Other Positive Elements
The Incredibles, as we learned in the first film, are a close family that supports one another. That’s the case in Incredibles 2, also.
Other Stuff You Might Want To Know
Helen and Evelyn drink alcohol together. Some of the superheroes travel from dimension to dimension. As previously noted, a villain performs hypnosis.
When is it OK to break an unjust law? In Incredibles 2, Helen breaks the law in hopes of changing it.
The movie also has plenty of lessons about the family. See Worldview, below.
Theologians calls the family God’s first institution. Before He designed anything else – the church, the government – He created the family. Thus, it must be important!

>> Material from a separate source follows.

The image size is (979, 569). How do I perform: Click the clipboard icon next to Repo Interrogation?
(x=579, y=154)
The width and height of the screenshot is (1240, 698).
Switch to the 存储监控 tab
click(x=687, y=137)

And in Incredibles 2, family is preeminent. Bob and Helen love each other. They love their children. And the kids love their parents. In fact, everyone is willing to risk their own lives for everyone else.

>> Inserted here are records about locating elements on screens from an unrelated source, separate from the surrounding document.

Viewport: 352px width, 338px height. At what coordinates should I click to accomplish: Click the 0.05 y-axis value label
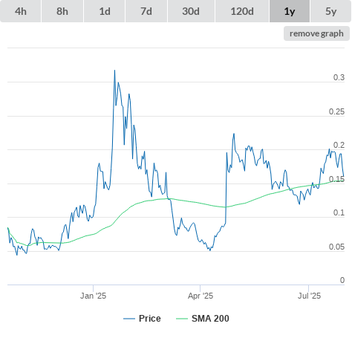point(336,247)
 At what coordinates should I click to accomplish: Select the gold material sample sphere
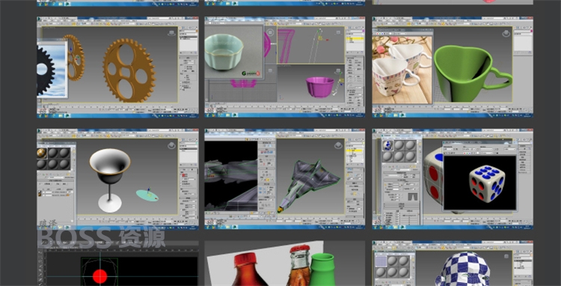click(x=42, y=153)
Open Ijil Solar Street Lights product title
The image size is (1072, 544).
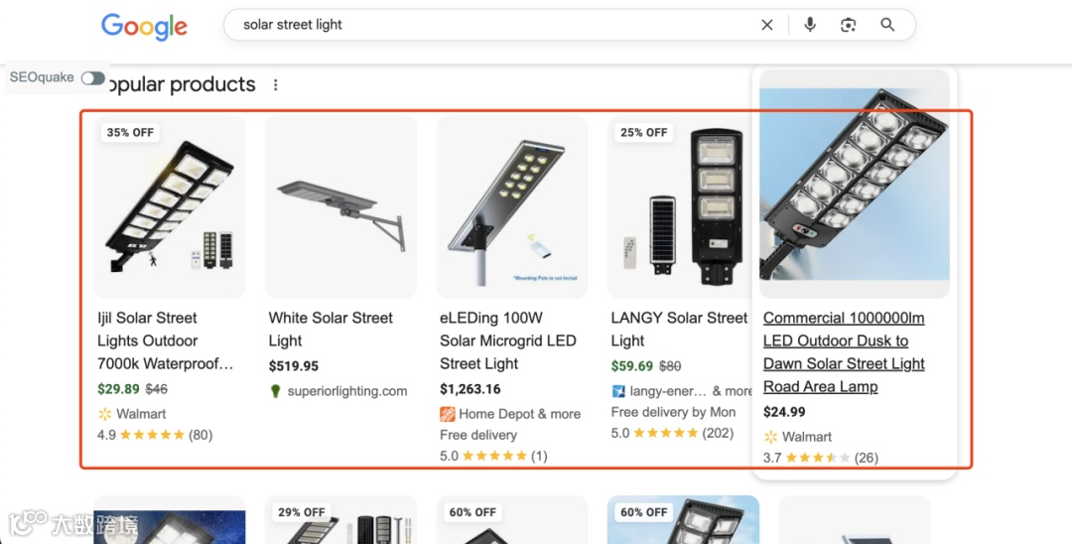pyautogui.click(x=166, y=340)
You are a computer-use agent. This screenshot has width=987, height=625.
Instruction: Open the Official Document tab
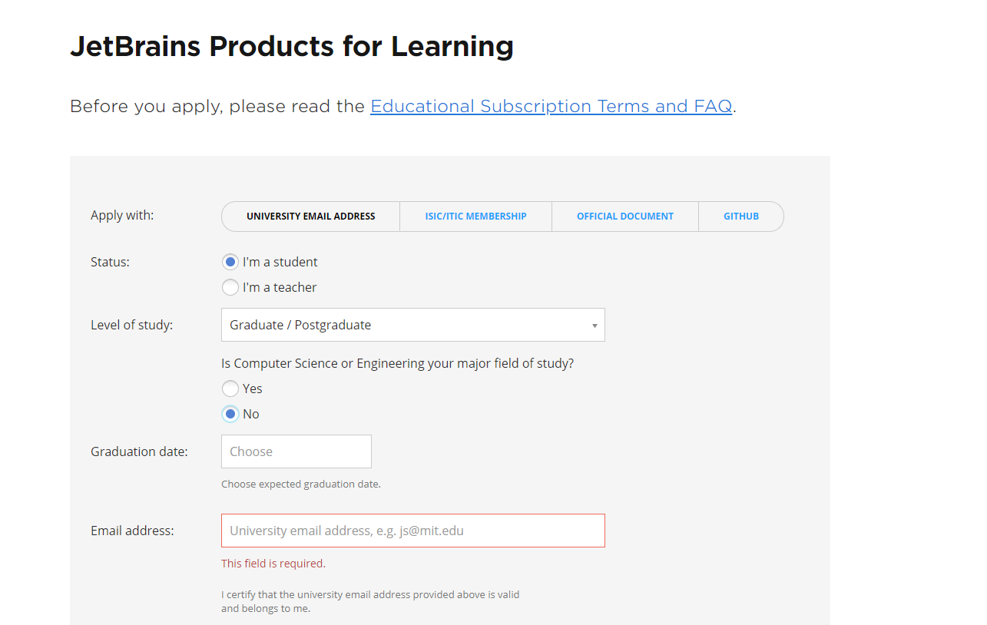[624, 217]
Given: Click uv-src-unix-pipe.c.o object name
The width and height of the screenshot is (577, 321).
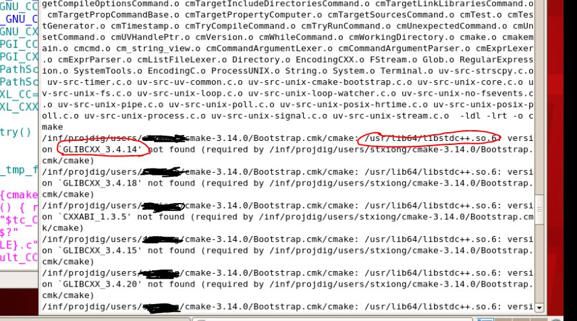Looking at the screenshot, I should point(111,105).
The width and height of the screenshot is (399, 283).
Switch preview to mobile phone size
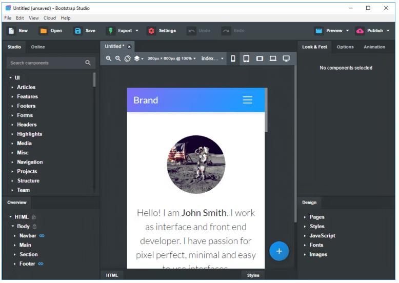click(233, 58)
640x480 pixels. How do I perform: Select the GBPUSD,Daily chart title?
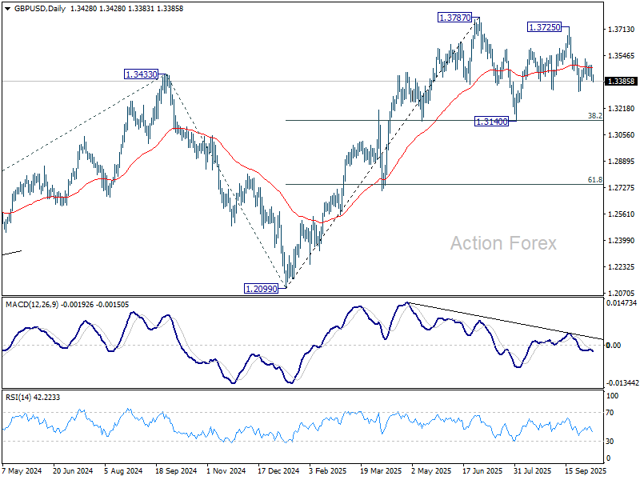(40, 9)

But the bigger message in Incredibles 2 concerns parenting. It’s as important as being a superhero! Some moviegoers even may see a message about the traditional role of moms and dads. After all, Helen is great at being a superhero, but she misses her kids. Her children, in turn, miss her, too, and they want her back (Her absence means she misses a key moment in Jack-Jack’s life.) Mr. Incredible struggles mightily at being a stay-at-home dad. It’s simply not his forte.
At one point, a fellow superhero asks Helen/Elastigirl, “How do you balance superhero stuff with the life stuff?” She never answers the question, but the answer is obvious: She doesn’t balance the two. She spends 100 percent of her time in the superhero world, and her family suffers. In the end, Elastigirl learns she can’t save the world by herself, and Mr. Incredible learns to respect his wife’s motherly skills.
Incredibles 2 is filled with messages about parenting and family. Such as children need a mom and a dad. And it takes a village to raise a child (Which we see when Edna assists Mr. Incredible.) And “you don’t have to be perfect to be a perfect parent” – as the radio commercial puts it.
“Parenting is a heroic act,” Edna says.
Incredibles 2 teaches us a lot about the family. Not bad for an animated film.
McDonald’s is a leading sponsor and already has Happy Meal toys. You’ve been warned.
The humor. It’s everywhere in this film, even in the cereals the kids eat (Bob switches out Sugar Bombs for Fiber O’s).
We expect Pixar films to be 100 percent kid-friendly, but Incredibles 2 is not. The violence and disturbing elements may be too much for little ones. It’s also disappointing to hear coarse language.
- List three lessons about the family from Incredibles 2.
- Do you agree that “it takes a village to raise a child”? Why or why not?
- Why did Mr. Incredible struggle with his duties at home?
- Why do moviegoers like The Incredibles so much? Is it due to the humor, or is it something deeper?
- Who was right – Bob or Helen – in the debate over unjust laws?
Entertainment rating: 3.5 out of 5 stars. Family-friendly rating: 3.5 out of 5 stars.
Incredibles 2 is rated PG for action sequences and some brief mild language.